● ASSIGNED TASK: Repeat verbatim each line from the line with "You are a GUI" to the end of the entries. Pictures do not belong in the copy.

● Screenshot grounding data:
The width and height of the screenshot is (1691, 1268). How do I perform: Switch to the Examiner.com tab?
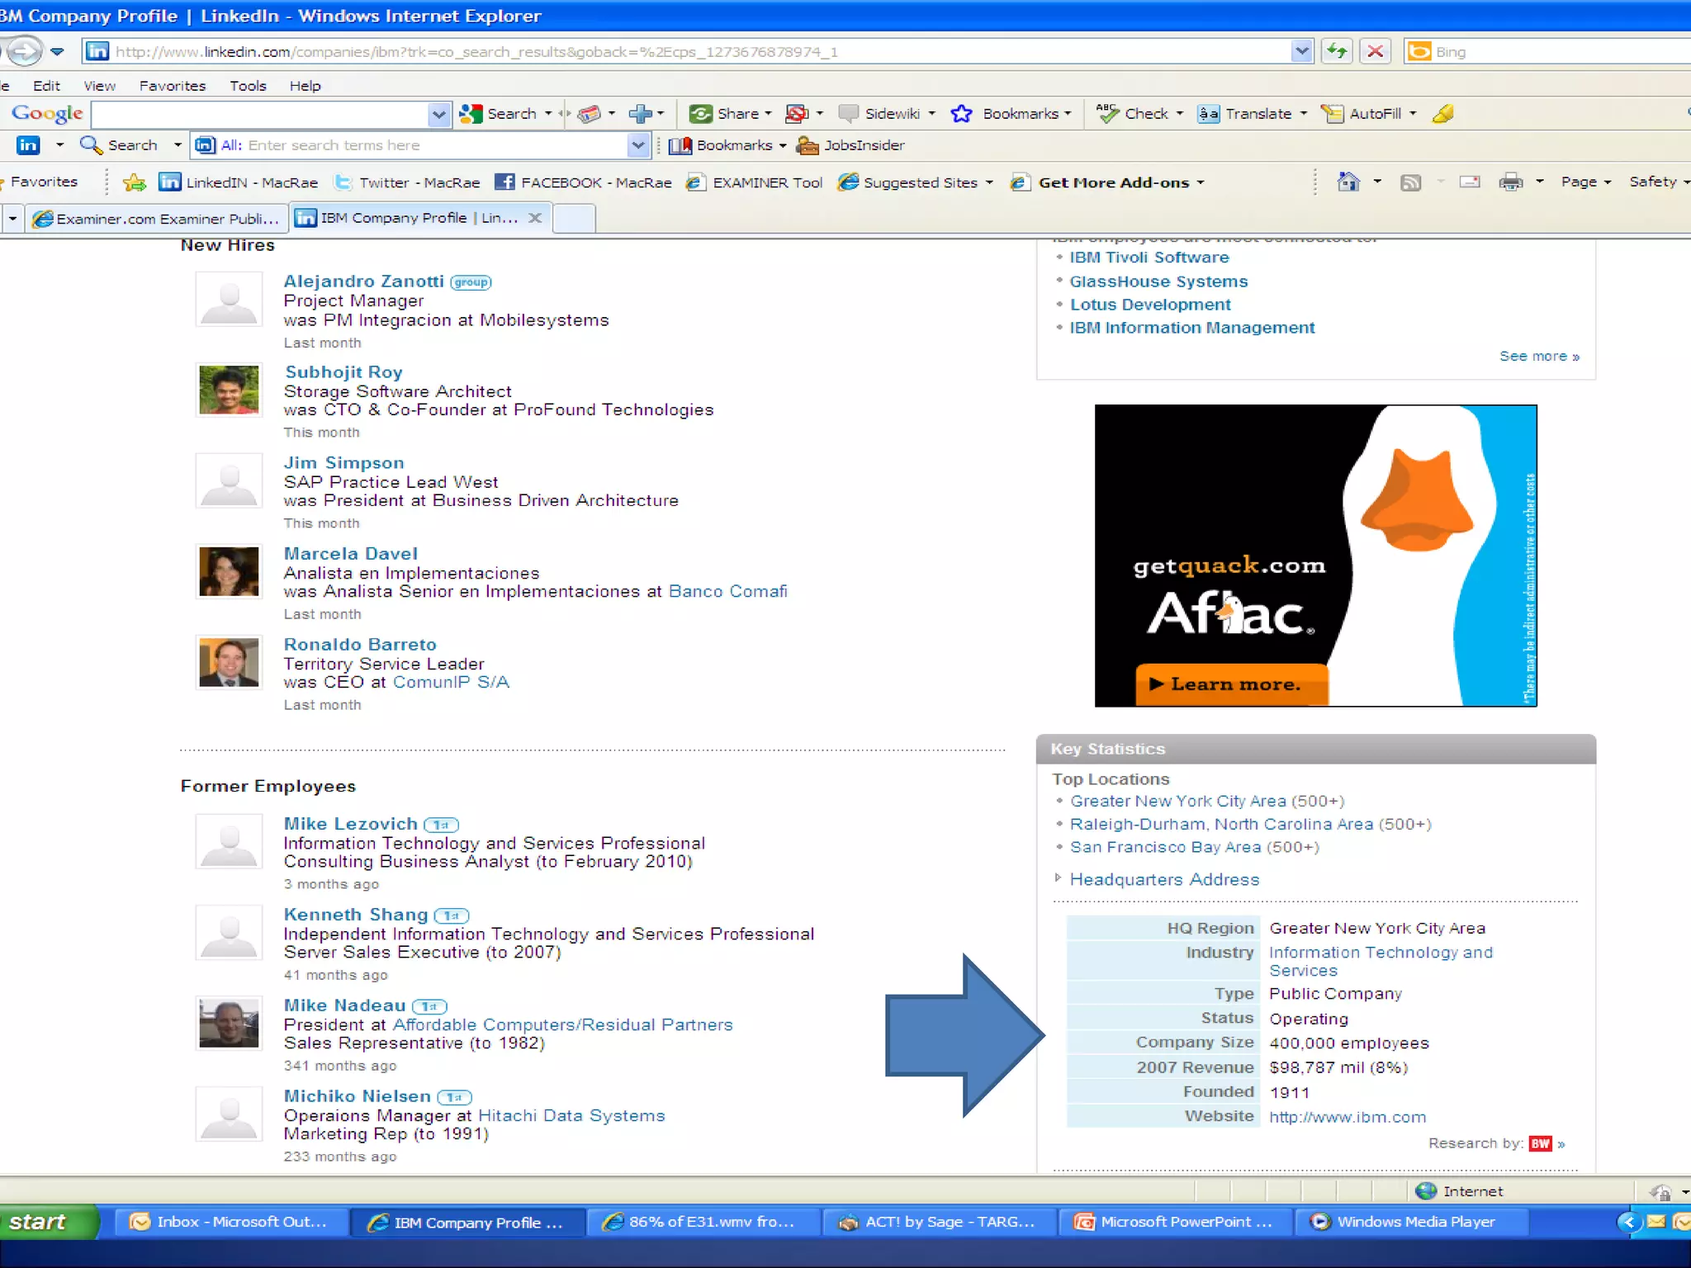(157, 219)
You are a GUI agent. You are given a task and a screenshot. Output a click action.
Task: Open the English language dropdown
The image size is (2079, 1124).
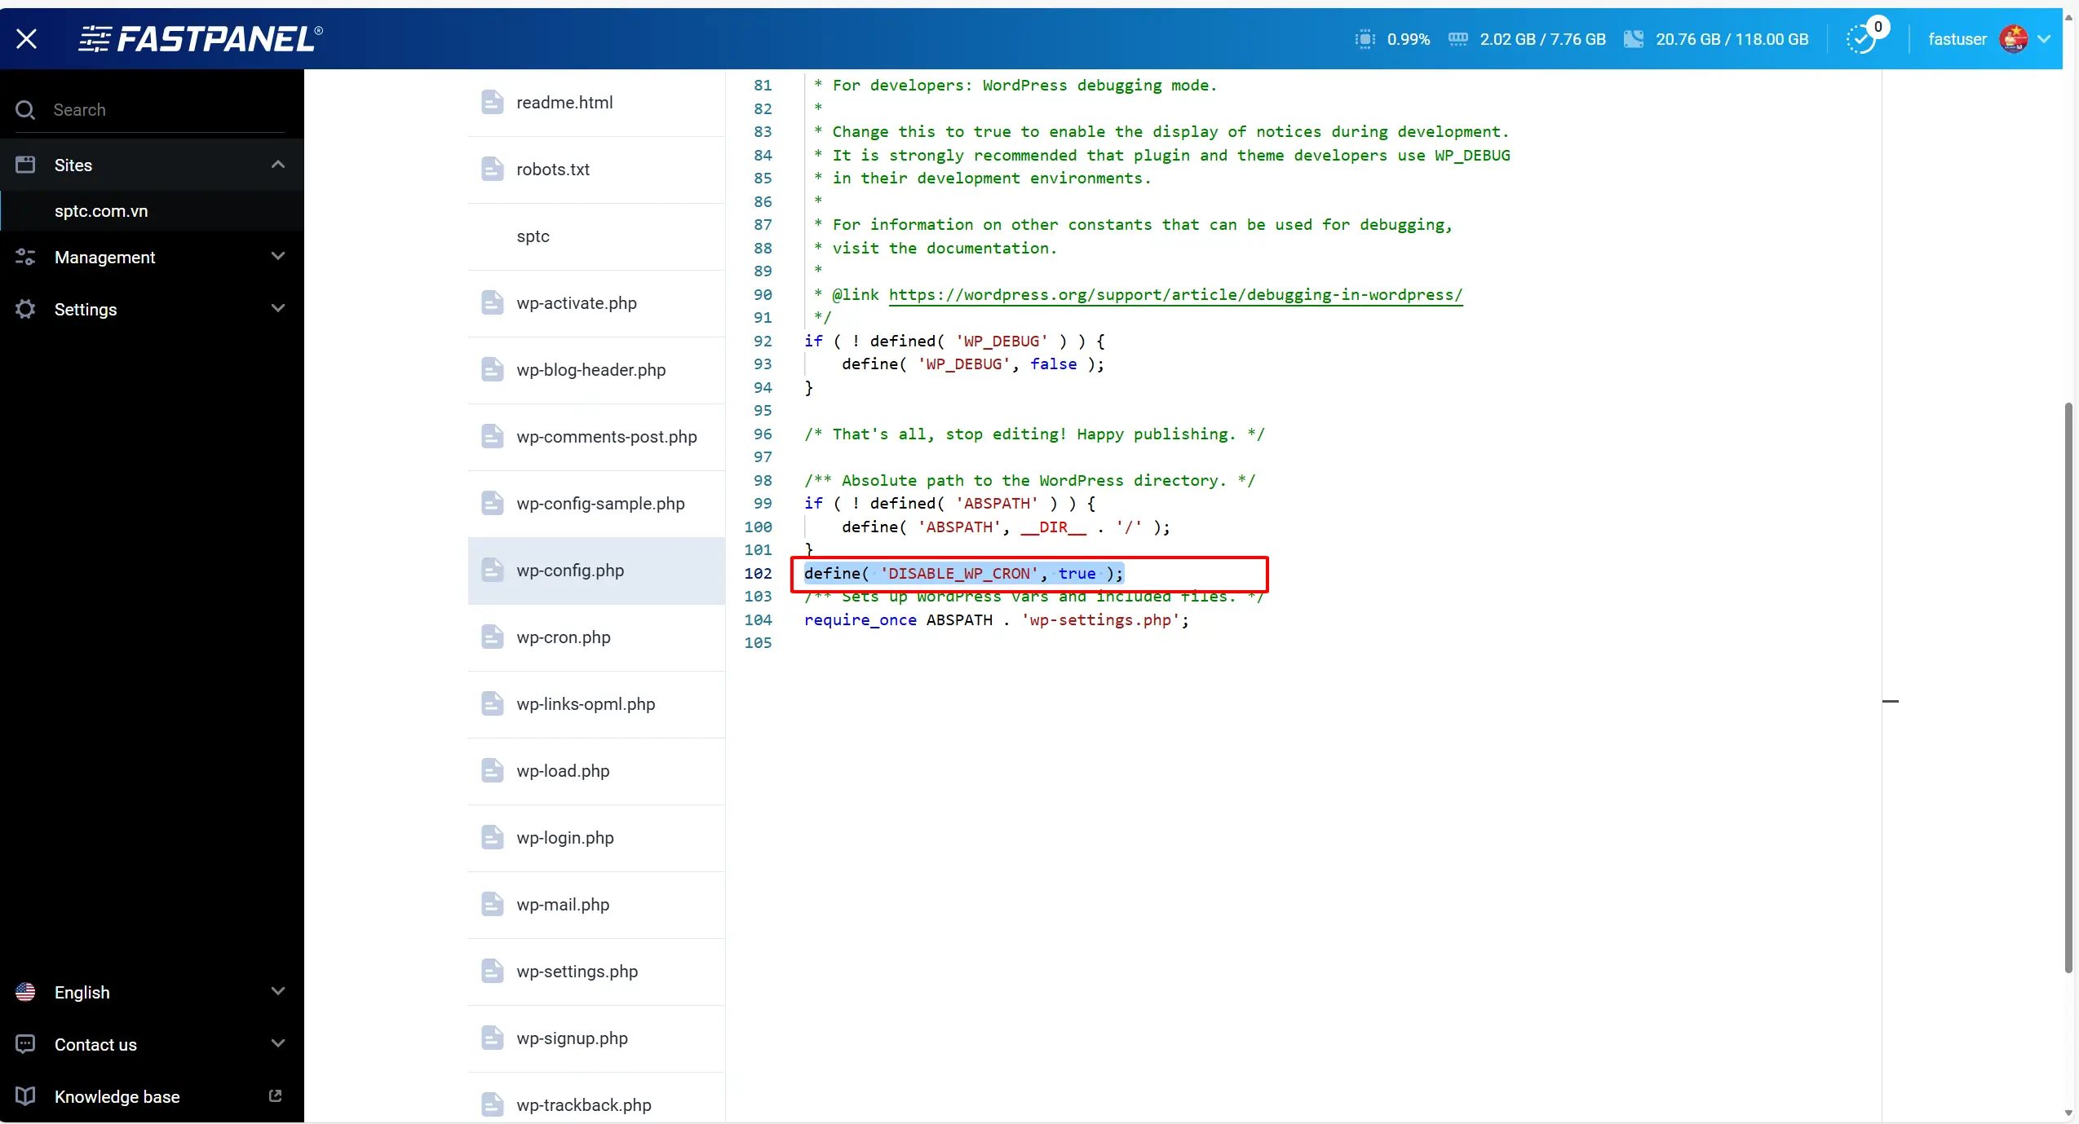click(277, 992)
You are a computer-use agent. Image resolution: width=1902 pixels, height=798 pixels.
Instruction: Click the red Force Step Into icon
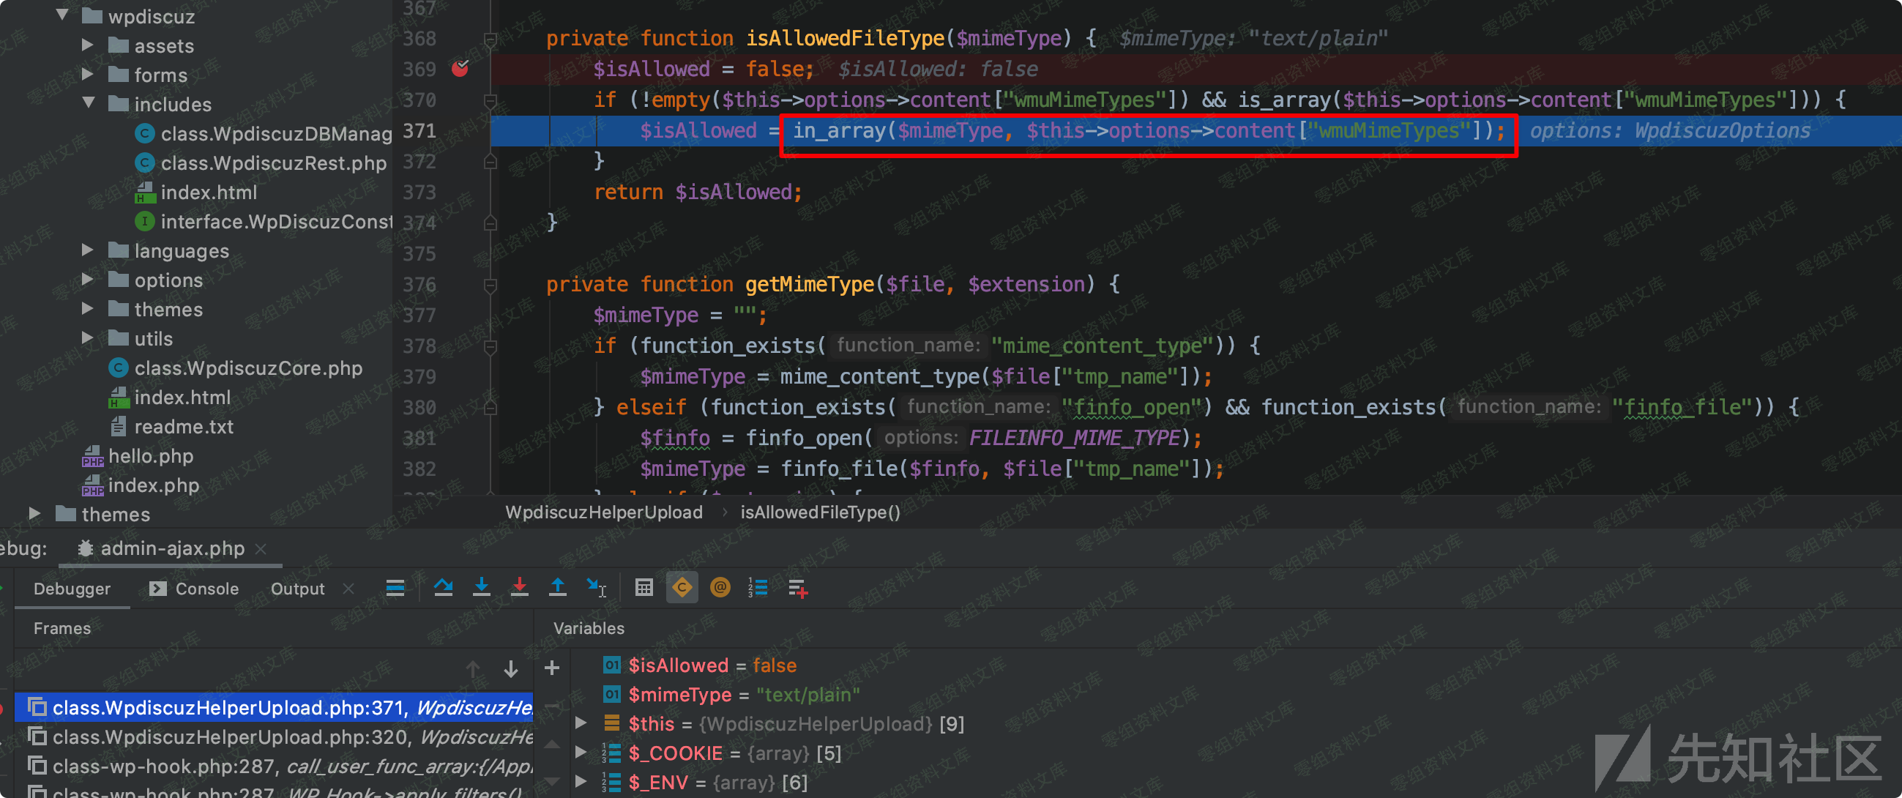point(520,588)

● RESULT FOR THIS TASK:
You are a GUI agent. You are given a task and a screenshot. Output a click action.
Task: Open the English language dropdown
The image size is (2079, 1124).
click(277, 992)
You are a computer-use agent. Image resolution: width=1902 pixels, height=798 pixels.
Instruction: Click the red Force Step Into icon
point(520,588)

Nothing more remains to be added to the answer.